3 kwietnia jest pierwszym dniem kampanii strajkowej związków zawodowych na kolei SNCF, która ma trwać do końca czerwca i skłonić rząd do odstawienia od dogłębnej reformy dotyczącej pracowników sektora publicznego, zwłaszcza transportu szynowego. Do strajków mają przyłączyć się pracownicy Air France. Część załogi francuskiej linii lotniczej nie pracowała już jednak także 22 lutego i 23 marca, zmuszając dyrekcję do anulowania jednej czwartej lotów.

„Zaostrzymy rytm działań i wzywamy cały personel Air France do przystąpienia do strajku w piątek 30 marca, we wtorek 3 kwietnia i w sobotę 7 kwietnia 2018 roku” – stwierdza tekst ulotki.

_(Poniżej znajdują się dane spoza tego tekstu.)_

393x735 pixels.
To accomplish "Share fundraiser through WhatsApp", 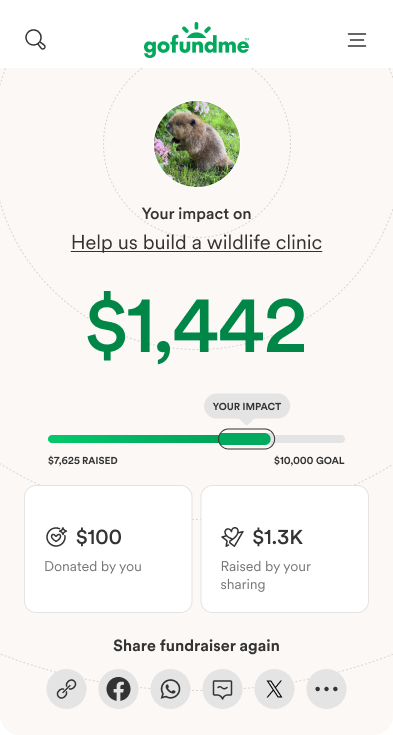I will tap(170, 689).
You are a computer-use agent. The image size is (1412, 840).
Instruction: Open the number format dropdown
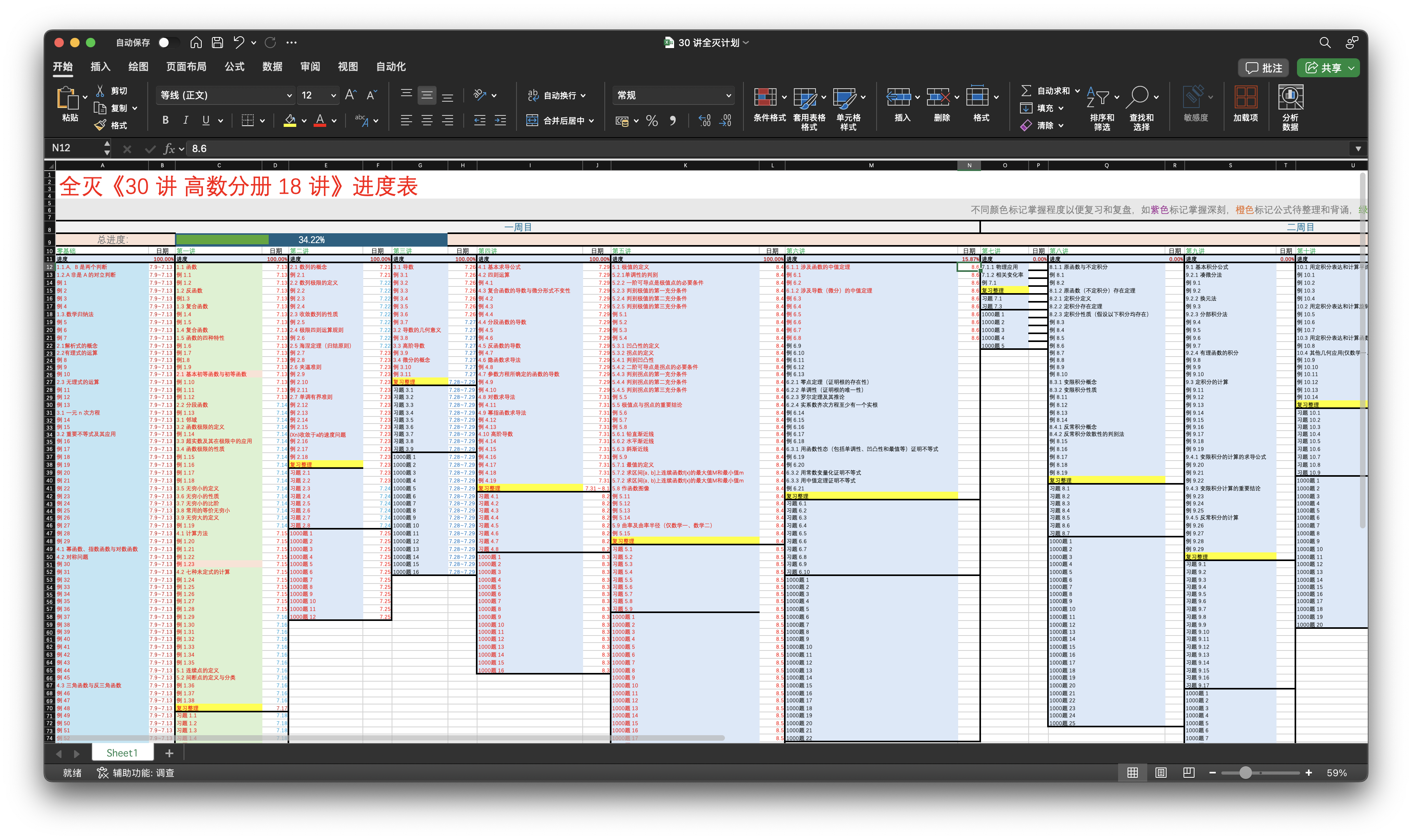tap(728, 95)
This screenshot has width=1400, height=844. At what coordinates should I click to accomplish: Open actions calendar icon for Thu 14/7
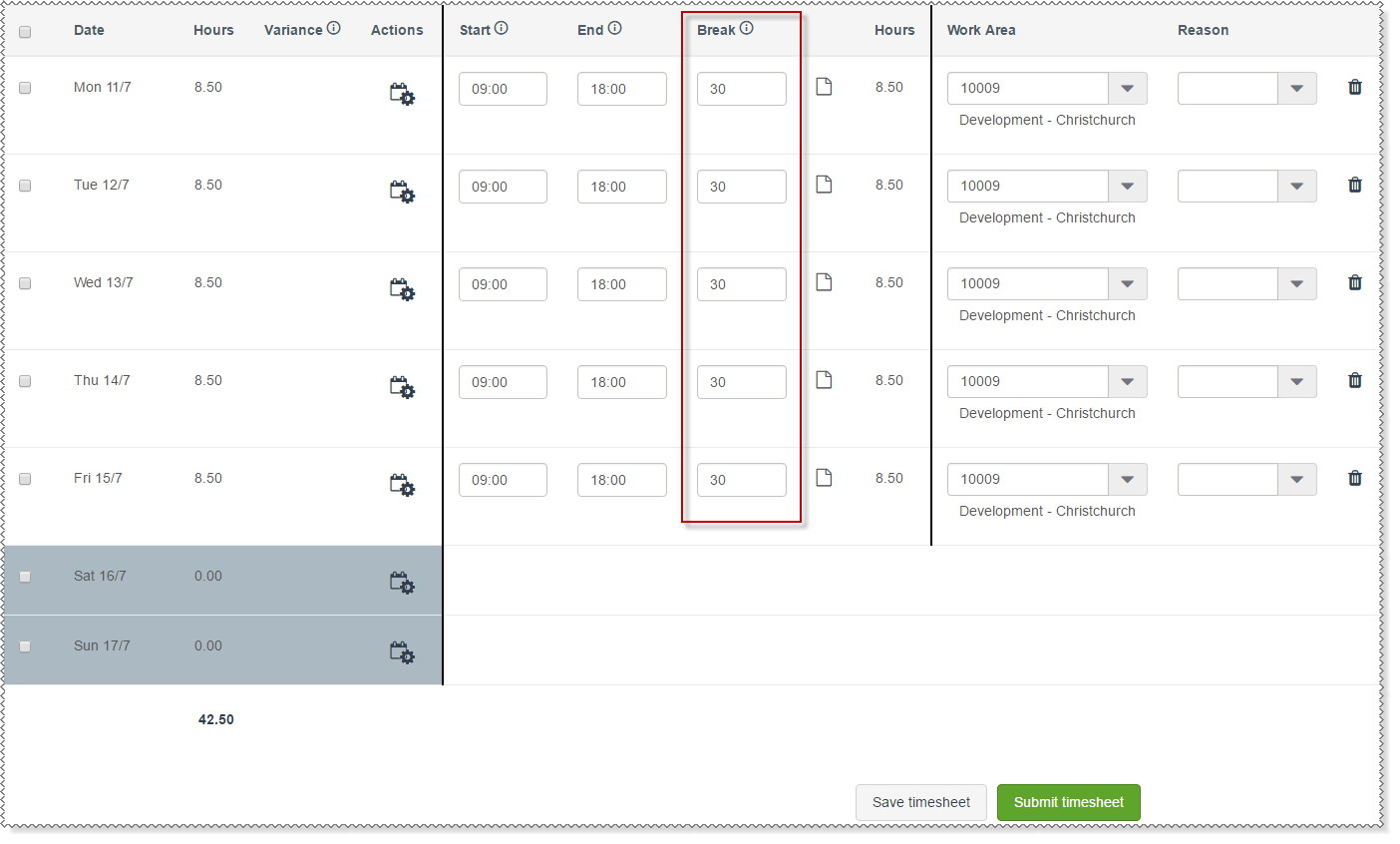[x=402, y=387]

Kierownictwo linii w przekazanym komunikacie wyraziło ubolewanie z powodu tego nowego apelu do strajków, które jego zdaniem zaszkodzę klientom i sytuacji firmy. – Zwiększanie kosztów firmy zgodą na podwyżkę o 6 procent, zagroziłoby projektowanemu wzrostowi Air France, którego linia potrzebuje, aby sprostać wyzwaniom światowego transportu lotniczego – argumentuje dyrekcja.

Dodaje, że mechanizm indeksacji zarobków do inflacji – zaproponowany tydzień wcześniej niektórym kategoriom zatrudnionych i odrzucony przez związki – jest w dalszym ciągu aktualny.